Swiss-born, Viennese composer Beat Furrer’s Lied was an Australian premiere. A gentle reflection on a Schubert song (Auf den flusse from Winterreise, but rather undetectable to my ears) for piano and violin, Lied felt less interesting than it might have been. Not so the next piece, though. Jonathan Harvey’s 1993 trio for flute, bass clarinet and piano, The Riot was just that – an exhilarating series of themes thrown around with gay abandon from one instrument to the next. Up-tempo and toe-tapping (there was even an unashamed waltz section), especially when pitting the bottom register of the bass clarinet against the top of the doubled piccolo, like so much of Harvey's oeuvre this was an imaginative, engaging and original work.

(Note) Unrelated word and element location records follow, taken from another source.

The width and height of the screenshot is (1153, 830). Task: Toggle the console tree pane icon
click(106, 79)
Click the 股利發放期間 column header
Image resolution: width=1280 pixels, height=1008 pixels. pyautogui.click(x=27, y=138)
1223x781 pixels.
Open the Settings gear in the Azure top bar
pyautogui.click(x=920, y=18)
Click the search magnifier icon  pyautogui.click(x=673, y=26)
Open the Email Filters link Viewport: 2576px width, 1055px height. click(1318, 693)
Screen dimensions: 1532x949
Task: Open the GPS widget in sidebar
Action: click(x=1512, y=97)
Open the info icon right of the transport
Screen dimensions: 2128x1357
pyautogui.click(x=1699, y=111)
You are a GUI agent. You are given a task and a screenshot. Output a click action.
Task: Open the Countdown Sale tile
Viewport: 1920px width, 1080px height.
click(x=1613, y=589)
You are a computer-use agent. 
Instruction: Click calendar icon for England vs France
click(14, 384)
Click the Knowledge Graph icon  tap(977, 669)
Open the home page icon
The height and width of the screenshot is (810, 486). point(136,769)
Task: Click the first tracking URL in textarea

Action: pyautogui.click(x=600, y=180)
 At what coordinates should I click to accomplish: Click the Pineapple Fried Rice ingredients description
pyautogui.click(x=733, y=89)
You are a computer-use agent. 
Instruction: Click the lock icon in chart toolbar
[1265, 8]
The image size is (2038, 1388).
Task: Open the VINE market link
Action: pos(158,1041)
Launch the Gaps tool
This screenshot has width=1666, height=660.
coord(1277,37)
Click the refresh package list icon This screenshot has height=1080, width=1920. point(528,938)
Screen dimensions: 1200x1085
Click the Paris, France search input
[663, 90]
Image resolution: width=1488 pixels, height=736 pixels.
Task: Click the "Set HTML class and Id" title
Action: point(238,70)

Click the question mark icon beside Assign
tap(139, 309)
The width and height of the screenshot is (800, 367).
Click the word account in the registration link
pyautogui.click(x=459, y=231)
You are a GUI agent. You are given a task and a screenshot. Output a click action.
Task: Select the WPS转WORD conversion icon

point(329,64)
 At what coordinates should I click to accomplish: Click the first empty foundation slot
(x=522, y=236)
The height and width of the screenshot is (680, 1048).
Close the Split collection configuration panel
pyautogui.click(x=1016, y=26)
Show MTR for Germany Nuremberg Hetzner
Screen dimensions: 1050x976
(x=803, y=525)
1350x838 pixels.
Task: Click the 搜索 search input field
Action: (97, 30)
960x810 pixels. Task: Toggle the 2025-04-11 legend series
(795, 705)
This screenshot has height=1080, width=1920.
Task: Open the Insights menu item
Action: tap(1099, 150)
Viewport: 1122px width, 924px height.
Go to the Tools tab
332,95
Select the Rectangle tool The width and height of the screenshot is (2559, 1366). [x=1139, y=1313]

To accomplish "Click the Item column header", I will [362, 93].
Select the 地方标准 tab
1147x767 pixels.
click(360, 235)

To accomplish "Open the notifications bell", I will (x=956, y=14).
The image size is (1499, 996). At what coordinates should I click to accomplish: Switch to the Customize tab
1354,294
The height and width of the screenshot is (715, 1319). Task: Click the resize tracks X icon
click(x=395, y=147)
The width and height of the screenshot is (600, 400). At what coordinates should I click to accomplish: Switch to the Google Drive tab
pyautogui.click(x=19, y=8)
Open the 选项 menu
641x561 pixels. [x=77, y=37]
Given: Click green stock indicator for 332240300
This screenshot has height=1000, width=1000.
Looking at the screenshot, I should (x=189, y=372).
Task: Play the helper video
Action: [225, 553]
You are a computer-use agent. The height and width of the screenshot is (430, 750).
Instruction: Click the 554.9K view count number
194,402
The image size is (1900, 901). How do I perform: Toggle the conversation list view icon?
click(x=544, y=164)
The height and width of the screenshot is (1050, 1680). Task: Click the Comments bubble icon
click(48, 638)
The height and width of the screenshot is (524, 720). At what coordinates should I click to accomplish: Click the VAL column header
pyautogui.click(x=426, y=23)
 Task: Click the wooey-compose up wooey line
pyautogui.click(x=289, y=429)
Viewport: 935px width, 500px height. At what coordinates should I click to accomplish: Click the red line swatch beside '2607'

The program wrapped up with more Xenakis – this time his Plektó from 1993 – a word that means braids and reflects the plaiting of the instrumental textures by the composer in his signature complex mathematical sequences. This fascinating listen roamed widely, even including a military march, in a musical finale that combined considerable swing and dash.

Returning to the culinary metaphor then, I’ll conclude by saying that, like the best nouvelle cuisine, nothing on this menu outstayed its welcome. But, like a good spicy feast, items such as the Waller and the Harvey mentally repeated on me for quite a while afterwards.

Plektó is at DeClassified Music (The Long Weekender), FireWorks Gallery, Brisbane on July 11.